На этом можно было, как тогда выражались, наварить хорошие бабки, но гены отца-офицера и природная трусоватость, к счастью, брали во мне верх.
Помню, в военном архиве мне показали переписку немецкого военного коменданта и крестьянок одной из русских деревень, датированную 1942 годом. Письма на русском с переводом на немецкий и немецкие письма в русском переводе были собраны в папке с грифом «секретно». Женщины жаловались коменданту на немецких солдат, которые не обращают внимания на деревенских баб, комендант оправдывался, объясняя, что германским солдатам запрещено на оккупированных территориях вступать в связь с женщинами.

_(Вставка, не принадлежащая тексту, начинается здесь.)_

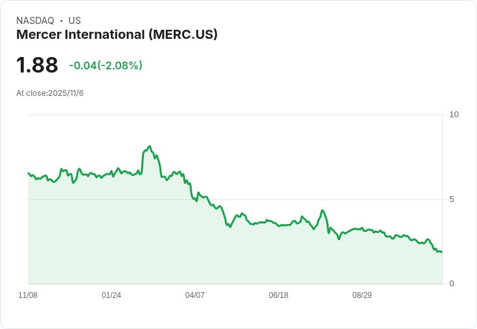Screen dimensions: 477x329
Task: Click the rightmost end of the price line
Action: pos(441,252)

Когда я попросил у архивистов разрешения на публикацию этой переписки, они замахали руками: «Да ты что! Миллионы людей гибли на фронтах, страдали в тылу, а у этих шалав на уме были только мужики! Все мы, конечно, люди, но такая публикация стала бы покушением на образ народа-победителя».

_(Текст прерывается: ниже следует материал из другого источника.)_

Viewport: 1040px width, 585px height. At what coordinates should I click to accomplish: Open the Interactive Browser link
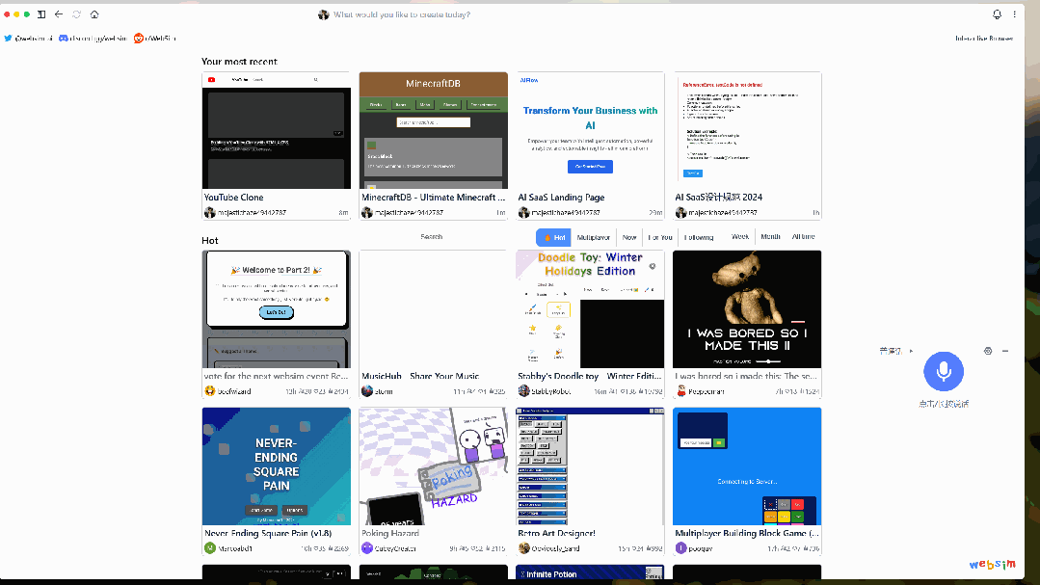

Архивы тогда вовсю открывались, но при этом, как ни странно, оставались строго засекреченными многие материалы, связанные, например, с биографиями видных большевистских деятелей вроде Дзержинского, Фрунзе, Чичерина или Крупской. Недаром тогдашние карикатуристы писали слово «гласность» без гласных – ГЛСНСТ.
Но главное – у меня с той поры всегда был повод увильнуть от пьянства с Булгариным, сославшись на дела в архиве.
28 июня 1883 года, за два месяца до своей смерти, Тургенев написал Толстому письмо, в котором умолял великого Льва вернуться к литературной деятельности: «Друг мой, великий писатель русской земли , внемлите моей просьбе…» Толстой, который не любил ложного пафоса, язвил: «Земли! Почему не воды?»
Ирискины друзья называли великим писателем воды русской Солженицына, который «слишком много наврал в «Архипелаге…» и «слишком сильно был склонен к поддержанию демобилизующих, деструктивных мифов об особой судьбе и священной миссии России и русского народа», хотя при этом отдавали должное Бороде за его борьбу с коммунизмом и советской властью. Его возвращение на родину в конце мая 1994 года они встретили шуточками о солнце, приходящем с востока, о секретаре эмигрантского ЦК, который инспектировал Россию, выслушивая жалобы и обращения граждан по пути из Владивостока в Москву, и о неизбежности симфонии Солжа, Кремля и Церкви.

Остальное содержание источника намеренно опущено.